▶ Excerpt:
○ ○ ○ ○ ○

# Data frames with Pandas

## Programming and Data Management (EDI 3400)

### *Vegard H. Larsen (Department of Data Science and Analytics)*

# 1. What is Pandas?

Pandas is a premier data manipulation and analysis library in Python, providing intuitive structures for organizing and processing data alongside a suite of powerful tools to explore, clean, and analyze it. Central to Pandas are its two primary data structures: the `Series`, which handles one-dimensional data, and the `DataFrame`, designed for two-dimensional data (akin to tables in a database or Excel sheets). With these structures, you can easily read data from various sources, manipulate rows and columns, handle missing values, and even merge or aggregate data from multiple tables. Many tasks traditionally done in spreadsheet software can be more efficiently and robustly performed in code, laying a foundational bridge between basic Python programming and the vast world of data analysis.

## Introduction to Pandas

- A library that makes working with multidimensional structured and tabular data fast and easy
- The name is derived from *panel data* and *Python data analysis* 
- Built in support for working with time series data
- Provides Excel-like functionality to Python
- Makes data cleaning and analysis fast and convenient in Python

## Importing Pandas 

- As with NumPy there is a common import convention for Pandas

In [None]:
import pandas as pd

In [None]:
pd.__version__

# 2. Pandas data structures 

## Data structures in `Pandas`

1. Series - One dimensional array of data 
2. DataFrame - Can consist of many Series as columns in the DataFrame
3. Panel - Can consist of many DataFrames (will not be covered in this course)

## Pandas Series-object

- A one-dimensional labeled array capable of holding any data type (integers, strings, floating point numbers, Python objects, etc.)

In [None]:
import pandas as pd

series1 = pd.Series([100, 200, 300, 400])

In [None]:
series1

In [None]:
type(series1)

## Working with the Series

In [None]:
# Getting out values

series1[0]

In [None]:
# Assigning values

series1[1] = 1234

In [None]:
series1

In [None]:
# Slicing

series1[1:3]

## Numerical operations 

In [None]:
# We can initialize a Series from a dictionary

s1 = pd.Series({'a': 10, 'b': 20, 'c': 30})
s2 = pd.Series({'a': 0.1, 'b': 0.2, 'c':0.3, 'd':0.4, 'e': 0.5})

In [None]:
#s2

In [None]:
s1 * 2

In [None]:
s3 = s1 + s2
s3

## Series methods

In [None]:
# Drop nans

s3.dropna()
s3

In [None]:
# Drop particular indexes

s3.drop(['a', 'e'])

In [None]:
# We can concatenate data

pd.concat([s1,s2])

## Pandas DataFrame-object

In [None]:
import pandas as pd

content = [['a', 1, 'apple'], 
           ['b', 2, 'banana'], 
           ['c', 3, 'orange']]

dataframe1 = pd.DataFrame(content,
                          columns=['letter', 'number', 'fruit'],
                          index=['one', 'two', 'three'])

○ ○ ○ ○ ○

▶ Information supplied:
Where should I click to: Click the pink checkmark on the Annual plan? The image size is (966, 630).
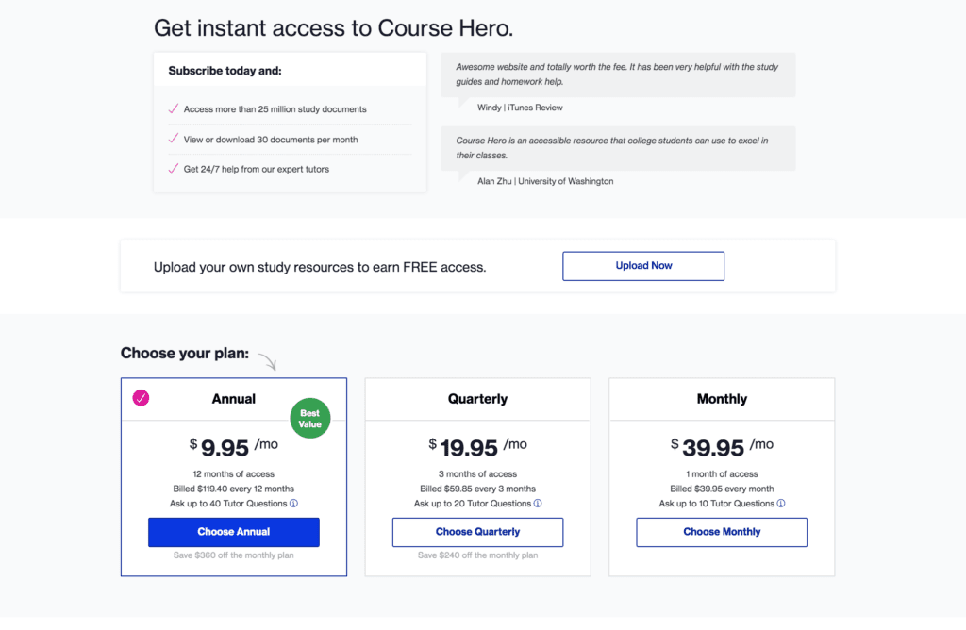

○ ○ ○ ○ ○

▶ Task instructions:
(1) According to the Pandas lecture notes, what two phrases is the name Pandas derived from?
(2) Please carry on the Pandas lecture notes from the point where they stop.

▶ Task-by-task outputs:
(1) Panel data and Python data analysis.

(2)
In [None]:
dataframe1

In [None]:
type(dataframe1)

## Working with the DataFrame

In [None]:
column_fruit = dataframe1['fruit']

In [None]:
column_fruit

In [None]:
type(column_fruit)

In [None]:
# Use loc to access a row from the DataFrame

row_1 = dataframe1.loc['two']

In [None]:
row_1

In [None]:
## Use iloc to access row by numerical index

row_0 = dataframe1.iloc[0]

In [None]:
row_0

## Viewing data

In [None]:
import numpy as np

df = pd.DataFrame(np.random.randn(10, 4), columns=list("ABCD"))

In [None]:
# Look at the 3 first rows

df.head(10)

In [None]:
# Look at the 3 last rows

df.tail(3)

In [None]:
# We can look at a random sample of rows

df.sample(3)

## Sorting data

In [None]:
# We can sort by the values in a given column

df.sort_values(by='A')

## Slicing and selection

In [None]:
# Selecting via [] slices the rows

df[6:8]

In [None]:
# We can also slice the columns

df.iloc[:, 1:3]

In [None]:
# We can also ask for very specific slices

df.iloc[[0, 5, 6, 8], [0, 3]]

## Statistical methods 

In [None]:
import pandas as pd
import numpy as np

# Set seed for reproducibility
np.random.seed(42)

# Generating data on subjecty scores in 3 subjects for 100 students.
data = {
    'Math': np.random.randint(50, 100, 100),
    'English': np.random.randint(50, 100, 100),
    'History': np.random.randint(50, 100, 100)
}

df = pd.DataFrame(data)
print(df.head())  # Print the first 5 rows

In [None]:
# Mean Score of Each Subject:

mean_scores = df.mean()
print("Mean Scores:\n", mean_scores)

In [None]:
# Median Score of Each Subject:

median_scores = df.median()
print("\nMedian Scores:\n", median_scores)

In [None]:
# Standard Deviation of Each Subject:

std_dev = df.std()
print("\nStandard Deviation:\n", std_dev)

In [None]:
# Highest and Lowest Score in Math:

max_math = df['Math'].max()
min_math = df['Math'].min()

print("\nHighest Math Score:", max_math)
print("Lowest Math Score:", min_math)

In [None]:
# Correlation Between Subjects:

correlation = df.corr()
print("\nCorrelation between subjects:\n", correlation)

In [None]:
# Number of Students Scoring Above 90 in English:

above_90_english = df[df['English'] > 90].shape[0]
print("\nNumber of students scoring above 90 in English:", above_90_english)

# 3. Time series data

## Pandas has great functionality for working with dates

In [None]:
# We can create an index with dates 

dates = pd.date_range(start="2022-09-01", periods=30, freq='M')

In [None]:
dates

In [None]:
#pd.date_range?

### freq-options (non-exclusive list)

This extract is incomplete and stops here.